Operadoras de TV por assinatura se unem em investida contra a Netflix


O Brasil é visto como um dos mercados em que a Netflix mais cresceu e é amplamente citado como um exemplo de sucesso pelos próprios executivos da multinacional. E isso, é claro, não deixa as operadoras de TV's pagas felizes.

Após terem perdido quase 1 milhão de assinantes entre 2014 e o fim de 2015, as operadoras estariam se unindo para acionar um megalobby em Brasília para pressionar o governo para aprovar certas medidas que visam prejudicar a Netflix.

As operadoras se uniram para atuar em várias frentes e propuseram uma série de medidas a serem estudadas pelos órgãos governamentais. Entre as medidas, estão:

1- A Ancine (Agência Nacional do Cinema) exigiria que a Netflix também pague a Condecine (Contribuição para o Desenvolvimento da Indústria Cinematográfica Nacional), uma taxa que cobra aproximadamente R$ 3.000 por cada filme no catálogo;

2- Obrigatoriedade de que 20% do conteúdo da Netflix seja de produções nacionais;

3- Todos os Estados da federação deveriam cobrar ICMs (Imposto sobre Circulação de Mercadorias e Serviços) das assinaturas.
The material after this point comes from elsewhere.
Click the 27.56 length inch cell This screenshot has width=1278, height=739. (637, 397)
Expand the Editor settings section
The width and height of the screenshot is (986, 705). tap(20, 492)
Ou seja: A cobrança seria feita diretamente para os clientes, aumentando o valor da mensalidade;

4- Uma taxa extra seria cobrada dos assinantes da Netflix toda vez que o cliente utilizasse streaming, com a justificativa de que o serviço consome muita banda larga.

A Netflix veio se firmando, nos últimos anos, como uma grande ameaça para os seus concorrentes, tanto por não divulgar os seus números de audiência quanto por fornecer muito mais conteúdo por um valor menor de assinatura.